#### [Texto para análise]
Outro aspecto interessante na arte de Betty King é a utilização da figura. Mesmo quando trabalha com placas de alumínio anodizado, de quando em vez, encontramos as figuras de mulheres e bichos. Essas figurações acompanham Betty durante toda sua trajetória artística.Algumas vezes mais definidas, outras menos definidas. Mas, sempre a figura, sempre os nus e as caras de gatos e cachorros. Ela explica este gosto pelos animais dizendo que “sempre procurei me expressar através de formas. Tanto quando trabalho na prancheta realizando as minhas pinturas, tanto quando estou trabalhando com metais, utilizando a segunda e terceira dimensões que tenho os animais presentes. É uma necessidade que sinto . Não gosto de ficar trancada”.
Já trabalhou várias vezes em fábricas com operários e a sua primeira experiência aconteceu na Bahia , ma Metalúrgica Invicta. Ficou realmente sensibilizada com o interesse dos operários em contribuir para a execução de um trabalho de arte, embora o entendimento deles fosse limitado. No entanto foi importante porque nada mais importante do que o contato com a arte. Esta conscientização-educação deve ser feita por todos aqueles que possam dar uma contribuição para os sem oportunidades.
EXPOSIÇÃO ATUAL
Revela Betty King que continua sentindo a necessidade de uma comunicação mais abrangente com o seu público. Agora está partindo para experiências com fotografias e cinema e, assim , espera atingir um número cada vez maior de consumidores de suas mensagens.
Continuará se utilizando da figura como forma de expressão. Elas aparecerão em suas novas experiências com os corpos nus caras de cachorros e gatos, etc. Sempre a vida faz-se-à presente, porque Betty é uma artista que ama a vida e tudo que palpita.Basta observarmos que mesmo nas placas frias do alumínio anodizado ela consegue transpor a vida através de suas figuras não totalmente definidas e também da cor.
Agora ficamos mais confiantes em afirmar isto depois desta mostra na ACBEU que ela intitulou “Álbum de Família “onde desfila homens bigodudos, jovens com vestes esvoaçantes, o cachorro querido e, assim por diante. Há sempre na obra de Betty uma volta constante às suas raízes, à sua infância, revelando como que uma preocupação em preservar a família. Inclusive, durante a conversa que mantivemos pude notar que a família sempre esteve presente direta ou indiretamente em sua arte. Foi casada com um industrial quando freqüentou algumas indústrias e onde trabalhou com vários operários.

#### [Atividades propostas]
A: Que título Betty King deu à mostra realizada na ACBEU, segundo o texto sobre a artista?
B: Reproduza o trecho do texto sobre Betty King que vai de "EXPOSIÇÃO ATUAL" até "também da cor.", incluindo esses dois pontos.
C: Prossiga a escrita do texto sobre a arte de Betty King a partir da última frase apresentada.

#### [Dados de origem]
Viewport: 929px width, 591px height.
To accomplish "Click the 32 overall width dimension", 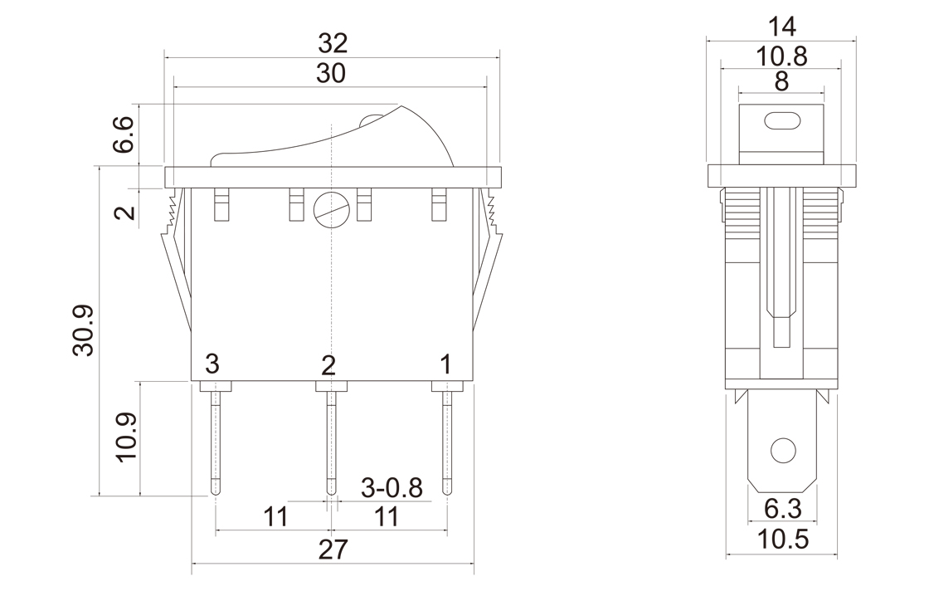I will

==

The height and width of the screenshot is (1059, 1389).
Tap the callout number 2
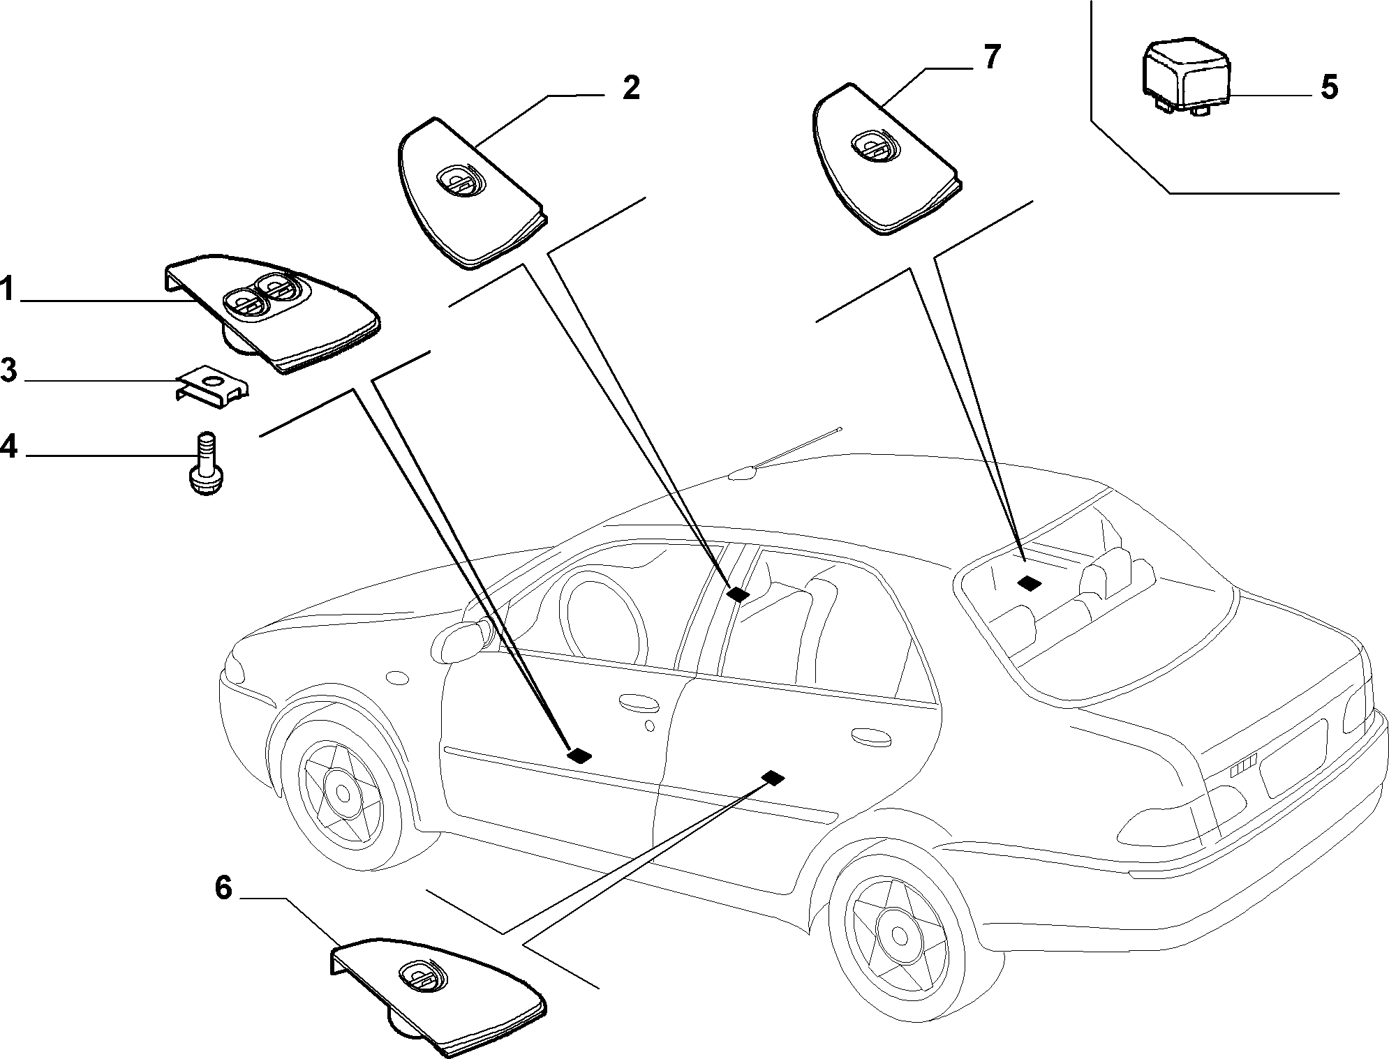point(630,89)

#### [Respostas numeradas]
A: "Álbum de Família".

B:
EXPOSIÇÃO ATUAL
Revela Betty King que continua sentindo a necessidade de uma comunicação mais abrangente com o seu público. Agora está partindo para experiências com fotografias e cinema e, assim , espera atingir um número cada vez maior de consumidores de suas mensagens.
Continuará se utilizando da figura como forma de expressão. Elas aparecerão em suas novas experiências com os corpos nus caras de cachorros e gatos, etc. Sempre a vida faz-se-à presente, porque Betty é uma artista que ama a vida e tudo que palpita.Basta observarmos que mesmo nas placas frias do alumínio anodizado ela consegue transpor a vida através de suas figuras não totalmente definidas e também da cor.

C:
Quando indaguei se a família interferiu positivamente ou negativamente em seu trabalho ela não teve dificuldade em afirmar: “Ajudou, mas não sei até que ponto o trabalho superou a família e vice-versa”. O que existiu e existe é a procura do ponto de equilíbrio para controlar as duas atividades. Acho que a família é importante até como referencial e basta lembrar que seus filhos , sempre funcionaram como modelos e o cachorro de seu filho Marco, serviu numa fase inteira de sua carreira. Portanto, a ligação família-arte foi positiva para Betty . Mas, teve um momento em que queria sair um pouco para ver a linguagem universal de colegas instalados em outros centros culturais e por isto voltou algumas vezes aos Estados Unidos e Europa. Esta necessidade de falar uma linguagem universal ainda carrega com muita força dentro de si. Creio que está trilhando este caminho.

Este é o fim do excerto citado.